### Texto mostrado
----

Pocas veces un acontecimiento multitudinario, de carácter internacional y con amplia difusión en todo el mundo, permite retratar tan bien a un país como lo ocurrido en el Hard Rock Stadium de Miami el pasado domingo 13 de julio, en la final de la Copa América. Un partido de fútbol entre los equipos de Argentina y Colombia, destinado a coronar al campeón de ese deporte en el continente, y los episodios que precedieron y siguieron al evento, fueron la copia fiel de una sociedad premoderna, desvergonzada y cruel.
Premoderna por el nivel de los dirigentes que entroniza, desvergonzada por la falta de pudor a la hora de apropiarse de lo que no le pertenece y cruel por el desprecio al trabajo honesto y bien hecho. Me refiero, por si no ha quedado claro, a Gustavo Petro y Ramón Jesurún en el primer caso; a los cafres que intentaron ingresar al estadio sin tener derecho a hacerlo, en segundo lugar, y por último, a la labor de los jugadores de la selección.
La caravana presidencial por las calles de Miami rumbo al estadio fue como un preludio del desastre. Y la llegada al Hard Rock Stadium como el desfile de un emir petrolero con su cohorte de familiares, asesores, ayudas de cámara y compinches, no por costumbre de este gobierno y su frondosa agenda de gira por el mundo fue menos escandalosa. Que un país al borde de la quiebra tenga a su presidente y su copioso séquito montado en un avión una semana sí y otra también con todo tipo de pretextos —esta vez fue el partido de la selección de fútbol— indigna y preocupa por la cuenta que nos trae. El costo multimillonario de este despliegue de amor a los colores de la selección por parte de Petro y compañía lo pagamos todos los colombianos.

----

### Sección de datos
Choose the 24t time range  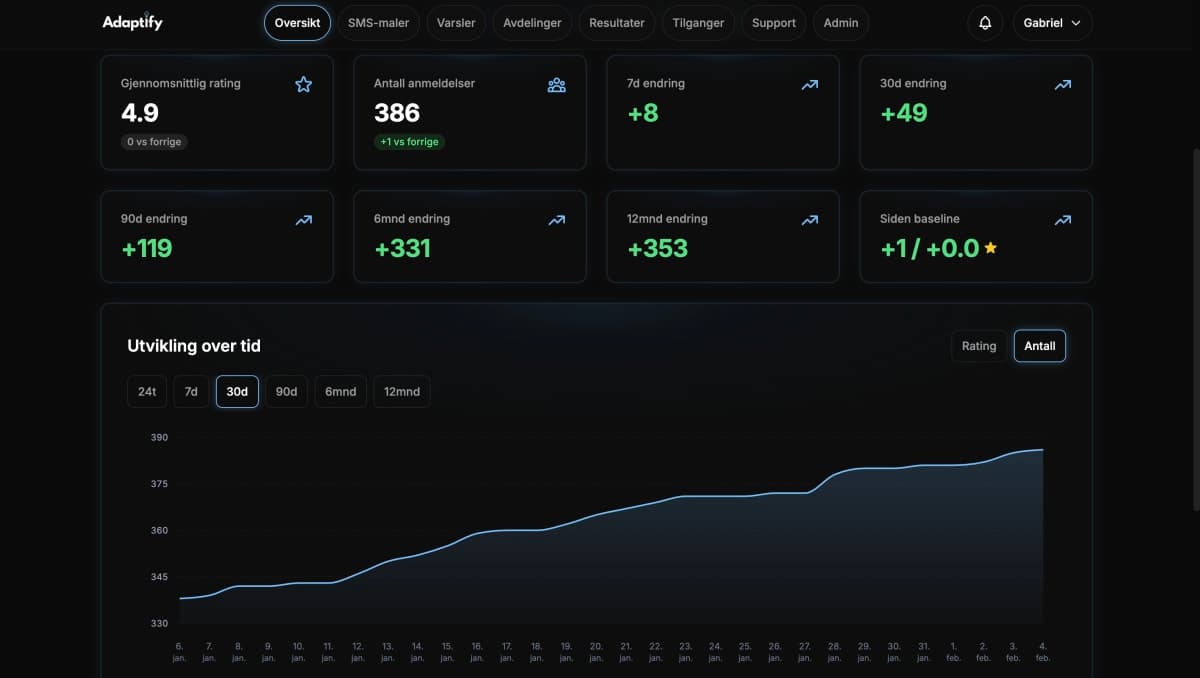[x=147, y=391]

----

### Consigna
Copia de nuevo el pasaje del texto sobre la final de la Copa América que va de "La caravana presidencial" a "todos los colombianos.", ambos incluidos, y sustituye "caravana" por "comitiva". Las líneas son un material aparte, sin relación con el texto.

### Solución completa
La comitiva presidencial por las calles de Miami rumbo al estadio fue como un preludio del desastre. Y la llegada al Hard Rock Stadium como el desfile de un emir petrolero con su cohorte de familiares, asesores, ayudas de cámara y compinches, no por costumbre de este gobierno y su frondosa agenda de gira por el mundo fue menos escandalosa. Que un país al borde de la quiebra tenga a su presidente y su copioso séquito montado en un avión una semana sí y otra también con todo tipo de pretextos —esta vez fue el partido de la selección de fútbol— indigna y preocupa por la cuenta que nos trae. El costo multimillonario de este despliegue de amor a los colores de la selección por parte de Petro y compañía lo pagamos todos los colombianos.